Vaas wasn’t always Vaas. Ubisoft Montreal initially sketched out concepts for a more physically imposing villain for Far Cry 3, a brutish man meant to intimidate with his size and scars rather than subtlety. Why did Vaas, a fairly non-threatening-looking dude with a haunting personality, come from this abandoned antagonist?
“We absolutely didn’t get it right on the first go,” executive producer Dan Hay tells IGN.
Bull, half blind and having presumably won a bare-knuckle boxing match with a grizzly, sports a nose-ring, broad jaw, and elaborate tribal tattoos. Distinctive traits for a potential Big Bad? Sure. Boring? Absolutely. The bald brute stereotype seems to have invaded almost every action game imaginable during the past decade. Bull was “like a 300-pound, six-foot-tall bullmastiff dog,” level design director Mark Thompson says. That changed after actor Michael Mando auditioned for the role.
Mando, whom Ubisoft Montreal would eventually use as the face, body, and voice of Vaas Montenegro, changed the developers’ idea of what their most prominent villain could be. “[Mando] had a completely different physicality,” Thompson says. Bull's physical threat became part of the evolving characters’ personality instead, and he was redesigned.
With Mando in mind as Far Cry 3’s villain, artists began re-conceptualizing who this man could be. Script revisions gave birth to Pyro, a “volatile, explosive, rage-filled” character. Like Bull, though, Pyro featured physical mutilations, now more exaggerated than ever. The skin on the left side of his body was twisted and torn by brutal burns. The color red became more pronounced -- red shirt, red bands, red hair, all matching the red of his wounds. When Ubisoft Montreal officially cast Mando, more changes came about.
Characters, Thompson explains, come from an idea that “can sound super interesting. At that moment, you get that kind of spark, like, ‘yeah, that’s going to be incredible.’”
However, Thompson continues, “you can look at the sentence and say, ‘That's a cool idea,’ but there's going to be no emotion -- it's not going to resonate with people -- until you get someone like Michael Mando to come in and audition. Then you're like, ‘Oh, s--t, yeah.’ Now that sentence is...it has meaning.”
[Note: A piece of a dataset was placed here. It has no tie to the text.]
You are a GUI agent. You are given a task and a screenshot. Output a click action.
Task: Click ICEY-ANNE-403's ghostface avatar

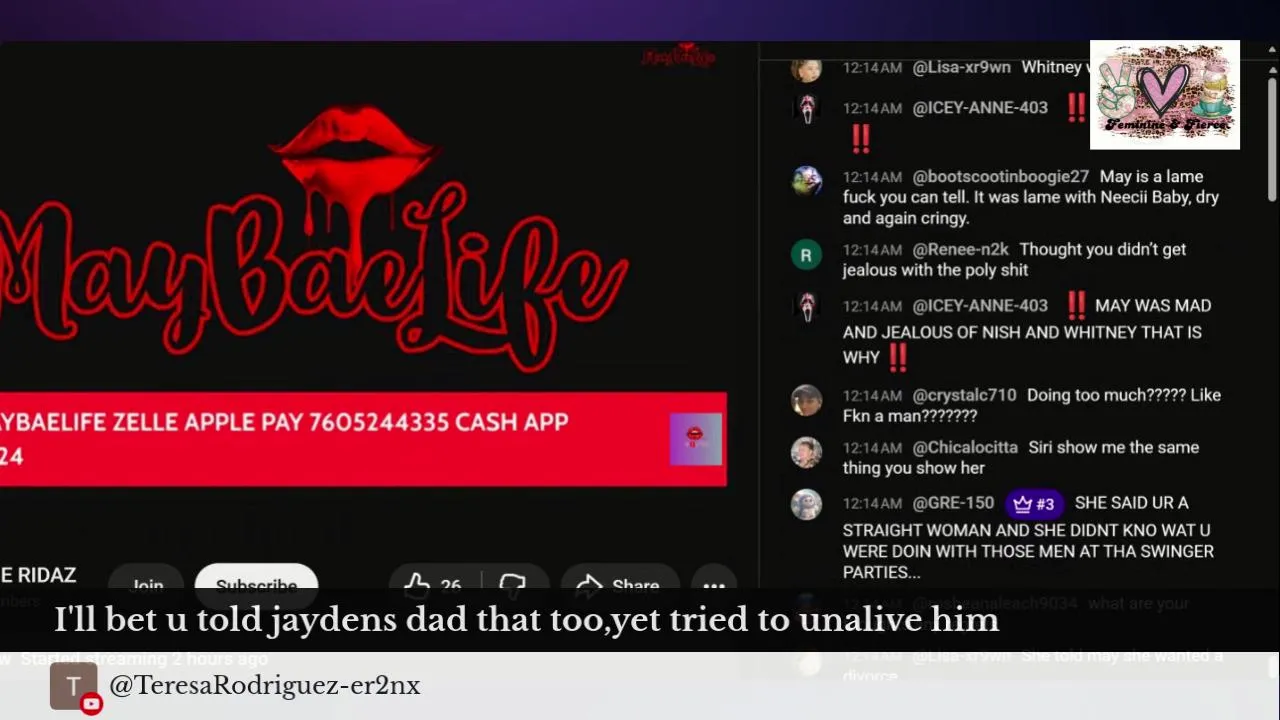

That value came primarily from the performance, so the heavy markings were scrapped for the subtlety conveyed by Vaas’ mannerisms -- picking at his bandages, for instance, between wild mood swings.
“We knew what we wanted Vaas to be,” explains Hay. “We knew that we wanted it to be emotive. We knew that we wanted this character to be physical and to be…charming? Hard to look at. Almost like the sun. It’s impressive, but you can’t stare at it.”